#### [Records provided]
● ● ● ●

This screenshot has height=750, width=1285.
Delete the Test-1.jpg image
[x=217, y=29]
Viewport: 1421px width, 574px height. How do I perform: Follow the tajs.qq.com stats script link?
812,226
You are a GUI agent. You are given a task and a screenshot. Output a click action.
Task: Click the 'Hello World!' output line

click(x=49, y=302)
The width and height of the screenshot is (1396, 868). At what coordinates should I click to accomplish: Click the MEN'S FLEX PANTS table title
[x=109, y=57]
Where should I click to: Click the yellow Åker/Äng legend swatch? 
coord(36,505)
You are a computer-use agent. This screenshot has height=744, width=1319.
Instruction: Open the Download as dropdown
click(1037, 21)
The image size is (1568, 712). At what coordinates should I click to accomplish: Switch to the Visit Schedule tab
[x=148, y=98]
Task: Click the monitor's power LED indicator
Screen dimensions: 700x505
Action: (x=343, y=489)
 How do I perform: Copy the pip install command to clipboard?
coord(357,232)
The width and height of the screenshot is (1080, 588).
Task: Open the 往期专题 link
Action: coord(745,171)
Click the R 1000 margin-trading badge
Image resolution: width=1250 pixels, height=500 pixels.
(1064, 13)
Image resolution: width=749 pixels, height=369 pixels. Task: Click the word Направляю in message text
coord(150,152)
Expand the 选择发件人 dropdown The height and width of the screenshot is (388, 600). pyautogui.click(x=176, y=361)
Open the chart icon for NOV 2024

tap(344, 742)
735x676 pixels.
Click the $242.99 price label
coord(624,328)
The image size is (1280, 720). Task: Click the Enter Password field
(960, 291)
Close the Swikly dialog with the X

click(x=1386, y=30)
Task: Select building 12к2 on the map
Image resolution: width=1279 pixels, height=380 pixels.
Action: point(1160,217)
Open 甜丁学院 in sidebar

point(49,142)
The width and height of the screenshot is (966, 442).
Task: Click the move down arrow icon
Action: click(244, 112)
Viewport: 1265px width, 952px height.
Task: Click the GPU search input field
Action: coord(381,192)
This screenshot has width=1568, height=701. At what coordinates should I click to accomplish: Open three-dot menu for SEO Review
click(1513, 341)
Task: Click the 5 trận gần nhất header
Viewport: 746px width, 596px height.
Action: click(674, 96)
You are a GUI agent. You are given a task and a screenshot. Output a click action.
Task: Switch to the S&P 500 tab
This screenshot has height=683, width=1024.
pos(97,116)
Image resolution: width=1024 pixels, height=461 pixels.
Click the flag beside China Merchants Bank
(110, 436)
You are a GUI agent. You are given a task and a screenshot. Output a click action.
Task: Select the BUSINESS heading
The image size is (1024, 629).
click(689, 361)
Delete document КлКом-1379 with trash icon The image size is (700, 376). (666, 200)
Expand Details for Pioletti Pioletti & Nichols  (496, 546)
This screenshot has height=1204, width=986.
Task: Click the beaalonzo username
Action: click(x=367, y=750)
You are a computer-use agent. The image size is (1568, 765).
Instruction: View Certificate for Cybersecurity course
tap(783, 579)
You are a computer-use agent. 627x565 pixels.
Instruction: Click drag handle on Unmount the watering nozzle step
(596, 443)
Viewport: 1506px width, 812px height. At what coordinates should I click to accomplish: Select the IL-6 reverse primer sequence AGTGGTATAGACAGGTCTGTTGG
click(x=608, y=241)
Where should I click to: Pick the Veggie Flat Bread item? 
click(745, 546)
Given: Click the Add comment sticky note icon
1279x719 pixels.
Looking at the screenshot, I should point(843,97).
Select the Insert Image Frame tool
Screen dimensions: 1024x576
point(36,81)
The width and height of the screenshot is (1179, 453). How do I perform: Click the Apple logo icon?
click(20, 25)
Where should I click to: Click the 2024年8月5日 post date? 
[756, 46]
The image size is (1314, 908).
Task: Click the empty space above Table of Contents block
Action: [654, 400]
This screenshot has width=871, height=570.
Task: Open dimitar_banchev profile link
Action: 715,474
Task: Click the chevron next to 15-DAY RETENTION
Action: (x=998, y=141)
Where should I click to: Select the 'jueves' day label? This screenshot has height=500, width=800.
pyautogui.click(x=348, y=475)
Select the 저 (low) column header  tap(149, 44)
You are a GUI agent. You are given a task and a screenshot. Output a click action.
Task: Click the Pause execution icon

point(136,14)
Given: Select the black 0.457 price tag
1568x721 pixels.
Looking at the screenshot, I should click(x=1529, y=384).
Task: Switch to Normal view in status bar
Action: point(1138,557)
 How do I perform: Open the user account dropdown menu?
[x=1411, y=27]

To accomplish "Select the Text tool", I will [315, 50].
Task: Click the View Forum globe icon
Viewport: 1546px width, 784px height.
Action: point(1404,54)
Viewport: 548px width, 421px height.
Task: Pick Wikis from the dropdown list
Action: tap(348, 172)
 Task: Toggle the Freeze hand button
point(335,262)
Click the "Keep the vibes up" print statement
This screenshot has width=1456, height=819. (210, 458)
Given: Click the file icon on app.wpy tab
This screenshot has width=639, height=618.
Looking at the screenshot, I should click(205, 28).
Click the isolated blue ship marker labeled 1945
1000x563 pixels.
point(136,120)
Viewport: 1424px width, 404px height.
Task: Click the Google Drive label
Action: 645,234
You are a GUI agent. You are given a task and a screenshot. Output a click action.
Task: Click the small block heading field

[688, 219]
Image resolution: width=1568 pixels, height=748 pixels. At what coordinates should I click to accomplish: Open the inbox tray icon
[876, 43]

● ● ● ●

#### [Problem statement]
Please render every line of the listing above as a Markdown table, with a "Row" column for the row number and a "Line" column for the line, leaving out blank lines.

#### [Response to the task]
| Row | Line |
|---|---|
| 1 | This screenshot has height=750, width=1285. |
| 2 | Delete the Test-1.jpg image |
| 3 | [x=217, y=29] |
| 4 | Viewport: 1421px width, 574px height. How do I perform: Follow the tajs.qq.com stats script link? |
| 5 | 812,226 |
| 6 | You are a GUI agent. You are given a task and a screenshot. Output a click action. |
| 7 | Task: Click the 'Hello World!' output line |
| 8 | click(x=49, y=302) |
| 9 | The width and height of the screenshot is (1396, 868). At what coordinates should I click to accomplish: Click the MEN'S FLEX PANTS table title |
| 10 | [x=109, y=57] |
| 11 | Where should I click to: Click the yellow Åker/Äng legend swatch?  |
| 12 | coord(36,505) |
| 13 | You are a computer-use agent. This screenshot has height=744, width=1319. |
| 14 | Instruction: Open the Download as dropdown |
| 15 | click(1037, 21) |
| 16 | The image size is (1568, 712). At what coordinates should I click to accomplish: Switch to the Visit Schedule tab |
| 17 | [x=148, y=98] |
| 18 | Task: Click the monitor's power LED indicator |
| 19 | Screen dimensions: 700x505 |
| 20 | Action: (x=343, y=489) |
| 21 |  How do I perform: Copy the pip install command to clipboard? |
| 22 | coord(357,232) |
| 23 | The width and height of the screenshot is (1080, 588). |
| 24 | Task: Open the 往期专题 link |
| 25 | Action: coord(745,171) |
| 26 | Click the R 1000 margin-trading badge |
| 27 | Image resolution: width=1250 pixels, height=500 pixels. |
| 28 | (1064, 13) |
| 29 | Image resolution: width=749 pixels, height=369 pixels. Task: Click the word Направляю in message text |
| 30 | coord(150,152) |
| 31 | Expand the 选择发件人 dropdown The height and width of the screenshot is (388, 600). pyautogui.click(x=176, y=361) |
| 32 | Open the chart icon for NOV 2024 |
| 33 | tap(344, 742) |
| 34 | 735x676 pixels. |
| 35 | Click the $242.99 price label |
| 36 | coord(624,328) |
| 37 | The image size is (1280, 720). Task: Click the Enter Password field |
| 38 | (960, 291) |
| 39 | Close the Swikly dialog with the X |
| 40 | click(x=1386, y=30) |
| 41 | Task: Select building 12к2 on the map |
| 42 | Image resolution: width=1279 pixels, height=380 pixels. |
| 43 | Action: point(1160,217) |
| 44 | Open 甜丁学院 in sidebar |
| 45 | point(49,142) |
| 46 | The width and height of the screenshot is (966, 442). |
| 47 | Task: Click the move down arrow icon |
| 48 | Action: click(244, 112) |
| 49 | Viewport: 1265px width, 952px height. |
| 50 | Task: Click the GPU search input field |
| 51 | Action: coord(381,192) |
| 52 | This screenshot has width=1568, height=701. At what coordinates should I click to accomplish: Open three-dot menu for SEO Review |
| 53 | click(1513, 341) |
| 54 | Task: Click the 5 trận gần nhất header |
| 55 | Viewport: 746px width, 596px height. |
| 56 | Action: click(674, 96) |
| 57 | You are a GUI agent. You are given a task and a screenshot. Output a click action. |
| 58 | Task: Switch to the S&P 500 tab |
| 59 | This screenshot has height=683, width=1024. |
| 60 | pos(97,116) |
| 61 | Image resolution: width=1024 pixels, height=461 pixels. |
| 62 | Click the flag beside China Merchants Bank |
| 63 | (110, 436) |
| 64 | You are a GUI agent. You are given a task and a screenshot. Output a click action. |
| 65 | Task: Select the BUSINESS heading |
| 66 | The image size is (1024, 629). |
| 67 | click(689, 361) |
| 68 | Delete document КлКом-1379 with trash icon The image size is (700, 376). (666, 200) |
| 69 | Expand Details for Pioletti Pioletti & Nichols  (496, 546) |
| 70 | This screenshot has height=1204, width=986. |
| 71 | Task: Click the beaalonzo username |
| 72 | Action: click(x=367, y=750) |
| 73 | You are a computer-use agent. The image size is (1568, 765). |
| 74 | Instruction: View Certificate for Cybersecurity course |
| 75 | tap(783, 579) |
| 76 | You are a computer-use agent. 627x565 pixels. |
| 77 | Instruction: Click drag handle on Unmount the watering nozzle step |
| 78 | (596, 443) |
| 79 | Viewport: 1506px width, 812px height. At what coordinates should I click to accomplish: Select the IL-6 reverse primer sequence AGTGGTATAGACAGGTCTGTTGG |
| 80 | click(x=608, y=241) |
| 81 | Where should I click to: Pick the Veggie Flat Bread item?  |
| 82 | click(745, 546) |
| 83 | Given: Click the Add comment sticky note icon |
| 84 | 1279x719 pixels. |
| 85 | Looking at the screenshot, I should point(843,97). |
| 86 | Select the Insert Image Frame tool |
| 87 | Screen dimensions: 1024x576 |
| 88 | point(36,81) |
| 89 | The width and height of the screenshot is (1179, 453). How do I perform: Click the Apple logo icon? |
| 90 | click(20, 25) |
| 91 | Where should I click to: Click the 2024年8月5日 post date?  |
| 92 | [756, 46] |
| 93 | The image size is (1314, 908). |
| 94 | Task: Click the empty space above Table of Contents block |
| 95 | Action: [654, 400] |
| 96 | This screenshot has width=871, height=570. |
| 97 | Task: Open dimitar_banchev profile link |
| 98 | Action: 715,474 |
| 99 | Task: Click the chevron next to 15-DAY RETENTION |
| 100 | Action: (x=998, y=141) |
| 101 | Where should I click to: Select the 'jueves' day label? This screenshot has height=500, width=800. |
| 102 | pyautogui.click(x=348, y=475) |
| 103 | Select the 저 (low) column header  tap(149, 44) |
| 104 | You are a GUI agent. You are given a task and a screenshot. Output a click action. |
| 105 | Task: Click the Pause execution icon |
| 106 | point(136,14) |
| 107 | Given: Select the black 0.457 price tag |
| 108 | 1568x721 pixels. |
| 109 | Looking at the screenshot, I should click(x=1529, y=384). |
| 110 | Task: Switch to Normal view in status bar |
| 111 | Action: point(1138,557) |
| 112 |  How do I perform: Open the user account dropdown menu? |
| 113 | [x=1411, y=27] |
| 114 | To accomplish "Select the Text tool", I will [315, 50]. |
| 115 | Task: Click the View Forum globe icon |
| 116 | Viewport: 1546px width, 784px height. |
| 117 | Action: point(1404,54) |
| 118 | Viewport: 548px width, 421px height. |
| 119 | Task: Pick Wikis from the dropdown list |
| 120 | Action: tap(348, 172) |
| 121 |  Task: Toggle the Freeze hand button |
| 122 | point(335,262) |
| 123 | Click the "Keep the vibes up" print statement |
| 124 | This screenshot has width=1456, height=819. (210, 458) |
| 125 | Given: Click the file icon on app.wpy tab |
| 126 | This screenshot has width=639, height=618. |
| 127 | Looking at the screenshot, I should click(205, 28). |
| 128 | Click the isolated blue ship marker labeled 1945 |
| 129 | 1000x563 pixels. |
| 130 | point(136,120) |
| 131 | Viewport: 1424px width, 404px height. |
| 132 | Task: Click the Google Drive label |
| 133 | Action: 645,234 |
| 134 | You are a GUI agent. You are given a task and a screenshot. Output a click action. |
| 135 | Task: Click the small block heading field |
| 136 | [688, 219] |
| 137 | Image resolution: width=1568 pixels, height=748 pixels. At what coordinates should I click to accomplish: Open the inbox tray icon |
| 138 | [876, 43] |